**TO DO**
The lines needed are those below that contain the word "next"; copy each one.

+--

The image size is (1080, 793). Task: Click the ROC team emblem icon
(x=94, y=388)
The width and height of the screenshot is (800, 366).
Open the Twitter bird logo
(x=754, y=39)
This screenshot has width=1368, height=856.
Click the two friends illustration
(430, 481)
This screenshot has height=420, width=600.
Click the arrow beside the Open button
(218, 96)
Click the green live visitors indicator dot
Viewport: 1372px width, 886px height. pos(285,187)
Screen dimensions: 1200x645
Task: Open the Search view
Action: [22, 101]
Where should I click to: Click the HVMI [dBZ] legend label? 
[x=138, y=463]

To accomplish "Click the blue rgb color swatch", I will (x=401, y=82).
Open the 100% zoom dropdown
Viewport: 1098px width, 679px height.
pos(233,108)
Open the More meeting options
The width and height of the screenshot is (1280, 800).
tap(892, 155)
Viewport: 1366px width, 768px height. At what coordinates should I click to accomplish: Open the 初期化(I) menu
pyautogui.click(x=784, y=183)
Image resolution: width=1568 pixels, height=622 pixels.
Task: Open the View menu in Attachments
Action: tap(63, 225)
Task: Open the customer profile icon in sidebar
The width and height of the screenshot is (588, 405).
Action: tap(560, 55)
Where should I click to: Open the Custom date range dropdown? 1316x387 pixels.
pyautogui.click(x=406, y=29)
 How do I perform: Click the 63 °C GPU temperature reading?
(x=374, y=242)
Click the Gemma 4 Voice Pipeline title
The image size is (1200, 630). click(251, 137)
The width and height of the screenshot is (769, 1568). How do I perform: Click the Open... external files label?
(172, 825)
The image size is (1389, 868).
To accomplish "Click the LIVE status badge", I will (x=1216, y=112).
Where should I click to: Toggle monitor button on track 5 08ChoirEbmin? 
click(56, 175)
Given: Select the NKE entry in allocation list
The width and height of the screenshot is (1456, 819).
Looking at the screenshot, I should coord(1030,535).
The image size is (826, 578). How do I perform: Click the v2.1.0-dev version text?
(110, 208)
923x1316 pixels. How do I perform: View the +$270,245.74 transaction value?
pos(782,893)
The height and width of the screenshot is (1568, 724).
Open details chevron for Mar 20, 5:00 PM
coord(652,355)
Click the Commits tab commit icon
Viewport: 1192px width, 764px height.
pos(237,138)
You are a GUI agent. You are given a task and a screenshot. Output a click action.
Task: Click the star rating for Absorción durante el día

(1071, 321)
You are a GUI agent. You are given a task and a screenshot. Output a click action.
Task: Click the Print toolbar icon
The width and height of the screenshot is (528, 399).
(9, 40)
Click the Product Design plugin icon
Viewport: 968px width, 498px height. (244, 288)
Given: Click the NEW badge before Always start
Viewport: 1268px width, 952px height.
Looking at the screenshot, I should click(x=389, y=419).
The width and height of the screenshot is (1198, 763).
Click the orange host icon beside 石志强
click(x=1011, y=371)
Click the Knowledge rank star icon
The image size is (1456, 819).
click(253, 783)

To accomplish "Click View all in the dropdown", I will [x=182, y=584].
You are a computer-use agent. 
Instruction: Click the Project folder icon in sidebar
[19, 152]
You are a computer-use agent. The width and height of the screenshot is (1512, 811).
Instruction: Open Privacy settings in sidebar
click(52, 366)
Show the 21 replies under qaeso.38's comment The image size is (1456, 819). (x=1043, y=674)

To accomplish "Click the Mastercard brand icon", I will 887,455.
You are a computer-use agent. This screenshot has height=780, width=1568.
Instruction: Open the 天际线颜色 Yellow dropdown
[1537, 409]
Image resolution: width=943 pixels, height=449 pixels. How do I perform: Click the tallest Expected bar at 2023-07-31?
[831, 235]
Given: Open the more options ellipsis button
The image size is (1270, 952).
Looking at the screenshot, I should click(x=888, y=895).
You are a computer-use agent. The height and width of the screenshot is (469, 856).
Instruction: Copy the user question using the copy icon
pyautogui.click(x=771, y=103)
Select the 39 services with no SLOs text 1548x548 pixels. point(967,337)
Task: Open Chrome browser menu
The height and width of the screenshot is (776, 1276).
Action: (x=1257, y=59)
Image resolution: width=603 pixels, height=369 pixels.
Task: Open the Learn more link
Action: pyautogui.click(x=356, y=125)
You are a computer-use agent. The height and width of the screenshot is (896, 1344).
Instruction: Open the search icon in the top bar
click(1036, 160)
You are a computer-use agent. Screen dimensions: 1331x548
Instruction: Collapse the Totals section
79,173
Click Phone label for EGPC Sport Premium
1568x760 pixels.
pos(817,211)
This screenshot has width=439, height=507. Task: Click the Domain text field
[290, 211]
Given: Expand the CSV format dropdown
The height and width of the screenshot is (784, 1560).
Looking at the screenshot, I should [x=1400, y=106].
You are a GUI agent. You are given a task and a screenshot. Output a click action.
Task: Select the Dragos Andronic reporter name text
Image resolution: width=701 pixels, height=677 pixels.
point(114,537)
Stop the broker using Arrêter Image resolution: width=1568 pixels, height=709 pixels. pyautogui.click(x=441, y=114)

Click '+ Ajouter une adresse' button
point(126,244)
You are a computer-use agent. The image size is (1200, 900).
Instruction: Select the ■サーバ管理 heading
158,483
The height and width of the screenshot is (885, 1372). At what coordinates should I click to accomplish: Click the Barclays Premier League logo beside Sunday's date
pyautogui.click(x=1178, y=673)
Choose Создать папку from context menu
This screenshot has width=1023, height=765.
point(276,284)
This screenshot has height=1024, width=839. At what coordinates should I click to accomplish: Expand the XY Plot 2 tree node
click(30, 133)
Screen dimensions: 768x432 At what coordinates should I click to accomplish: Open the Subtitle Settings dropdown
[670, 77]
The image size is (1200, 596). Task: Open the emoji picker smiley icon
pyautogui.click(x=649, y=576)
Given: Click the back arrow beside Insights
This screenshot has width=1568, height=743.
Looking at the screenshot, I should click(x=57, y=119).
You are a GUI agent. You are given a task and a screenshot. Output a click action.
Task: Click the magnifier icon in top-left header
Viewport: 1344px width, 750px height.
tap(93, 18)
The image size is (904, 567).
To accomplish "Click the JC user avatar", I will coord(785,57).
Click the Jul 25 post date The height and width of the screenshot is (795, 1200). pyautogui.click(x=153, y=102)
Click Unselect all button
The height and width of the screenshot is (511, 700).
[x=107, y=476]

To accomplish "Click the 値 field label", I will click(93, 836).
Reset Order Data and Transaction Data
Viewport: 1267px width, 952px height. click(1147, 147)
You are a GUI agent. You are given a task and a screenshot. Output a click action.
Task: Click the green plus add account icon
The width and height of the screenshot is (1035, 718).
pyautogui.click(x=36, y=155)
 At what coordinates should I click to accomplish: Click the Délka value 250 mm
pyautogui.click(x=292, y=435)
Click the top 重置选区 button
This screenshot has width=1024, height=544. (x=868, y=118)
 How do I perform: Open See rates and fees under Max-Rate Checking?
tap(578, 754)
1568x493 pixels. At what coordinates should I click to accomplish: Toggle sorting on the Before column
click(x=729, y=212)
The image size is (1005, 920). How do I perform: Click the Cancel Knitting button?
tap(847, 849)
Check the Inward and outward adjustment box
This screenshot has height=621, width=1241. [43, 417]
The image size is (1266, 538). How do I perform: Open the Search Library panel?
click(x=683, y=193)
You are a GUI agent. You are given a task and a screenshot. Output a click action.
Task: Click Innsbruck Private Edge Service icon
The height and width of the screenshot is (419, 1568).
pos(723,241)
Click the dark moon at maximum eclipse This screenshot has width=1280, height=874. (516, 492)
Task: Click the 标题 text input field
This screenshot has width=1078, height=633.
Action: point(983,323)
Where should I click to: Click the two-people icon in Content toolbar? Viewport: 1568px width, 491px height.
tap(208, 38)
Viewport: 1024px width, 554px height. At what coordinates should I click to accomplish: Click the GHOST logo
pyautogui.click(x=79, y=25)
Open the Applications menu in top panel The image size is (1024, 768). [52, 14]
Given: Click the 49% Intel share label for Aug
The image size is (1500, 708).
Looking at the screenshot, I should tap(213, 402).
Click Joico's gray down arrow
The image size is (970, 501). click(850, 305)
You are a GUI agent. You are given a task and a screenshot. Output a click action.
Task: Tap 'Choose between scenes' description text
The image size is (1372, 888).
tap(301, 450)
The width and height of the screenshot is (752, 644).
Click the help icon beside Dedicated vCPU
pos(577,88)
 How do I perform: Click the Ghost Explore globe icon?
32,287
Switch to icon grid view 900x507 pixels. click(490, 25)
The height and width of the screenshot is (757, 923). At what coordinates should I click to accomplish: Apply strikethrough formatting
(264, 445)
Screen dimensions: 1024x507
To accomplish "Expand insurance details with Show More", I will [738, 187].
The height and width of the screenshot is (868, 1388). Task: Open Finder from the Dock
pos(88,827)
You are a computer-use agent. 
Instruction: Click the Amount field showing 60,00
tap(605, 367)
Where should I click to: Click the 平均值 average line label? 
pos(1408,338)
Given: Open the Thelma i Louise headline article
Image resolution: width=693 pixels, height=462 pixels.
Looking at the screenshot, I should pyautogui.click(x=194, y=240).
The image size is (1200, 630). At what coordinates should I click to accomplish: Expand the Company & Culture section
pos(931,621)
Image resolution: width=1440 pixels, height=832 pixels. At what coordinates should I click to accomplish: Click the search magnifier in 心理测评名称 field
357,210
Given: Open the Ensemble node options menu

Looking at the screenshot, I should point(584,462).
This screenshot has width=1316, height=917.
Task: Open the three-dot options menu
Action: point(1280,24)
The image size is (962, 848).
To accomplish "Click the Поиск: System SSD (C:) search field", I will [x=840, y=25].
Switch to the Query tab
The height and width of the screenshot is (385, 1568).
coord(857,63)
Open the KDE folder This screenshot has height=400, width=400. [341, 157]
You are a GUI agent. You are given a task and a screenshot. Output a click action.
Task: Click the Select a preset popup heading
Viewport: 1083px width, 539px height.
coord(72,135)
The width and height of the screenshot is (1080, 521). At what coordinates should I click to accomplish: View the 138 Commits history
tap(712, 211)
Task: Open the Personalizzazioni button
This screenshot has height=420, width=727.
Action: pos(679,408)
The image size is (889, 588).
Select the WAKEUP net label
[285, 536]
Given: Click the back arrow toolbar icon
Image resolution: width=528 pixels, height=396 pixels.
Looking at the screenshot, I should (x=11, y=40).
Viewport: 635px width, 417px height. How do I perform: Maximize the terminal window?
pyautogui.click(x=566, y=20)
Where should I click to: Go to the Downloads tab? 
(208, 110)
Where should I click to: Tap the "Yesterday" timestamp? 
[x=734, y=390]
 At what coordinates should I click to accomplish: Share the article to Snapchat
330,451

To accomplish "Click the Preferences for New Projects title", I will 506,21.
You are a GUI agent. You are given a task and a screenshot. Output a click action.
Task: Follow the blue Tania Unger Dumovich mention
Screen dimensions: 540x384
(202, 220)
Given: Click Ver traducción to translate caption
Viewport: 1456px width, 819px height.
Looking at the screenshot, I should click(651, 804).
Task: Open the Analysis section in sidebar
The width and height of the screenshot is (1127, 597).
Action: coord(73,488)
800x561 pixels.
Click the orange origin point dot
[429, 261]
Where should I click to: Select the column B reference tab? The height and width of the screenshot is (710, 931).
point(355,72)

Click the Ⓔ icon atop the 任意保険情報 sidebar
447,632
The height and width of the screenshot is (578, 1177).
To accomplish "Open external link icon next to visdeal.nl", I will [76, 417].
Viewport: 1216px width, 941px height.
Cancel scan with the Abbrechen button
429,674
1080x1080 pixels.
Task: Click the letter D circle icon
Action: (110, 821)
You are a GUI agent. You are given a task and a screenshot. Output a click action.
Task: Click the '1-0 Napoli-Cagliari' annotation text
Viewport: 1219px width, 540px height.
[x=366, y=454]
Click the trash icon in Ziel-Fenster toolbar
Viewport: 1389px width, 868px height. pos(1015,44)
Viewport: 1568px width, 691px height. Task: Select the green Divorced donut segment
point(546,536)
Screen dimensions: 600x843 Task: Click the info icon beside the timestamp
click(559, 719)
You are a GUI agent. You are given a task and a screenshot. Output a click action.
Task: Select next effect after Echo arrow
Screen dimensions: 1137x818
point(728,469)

+--

**RESPONSE AREA**
To accomplish "Open external link icon next to visdeal.nl", I will [76, 417].
Task: Select next effect after Echo arrow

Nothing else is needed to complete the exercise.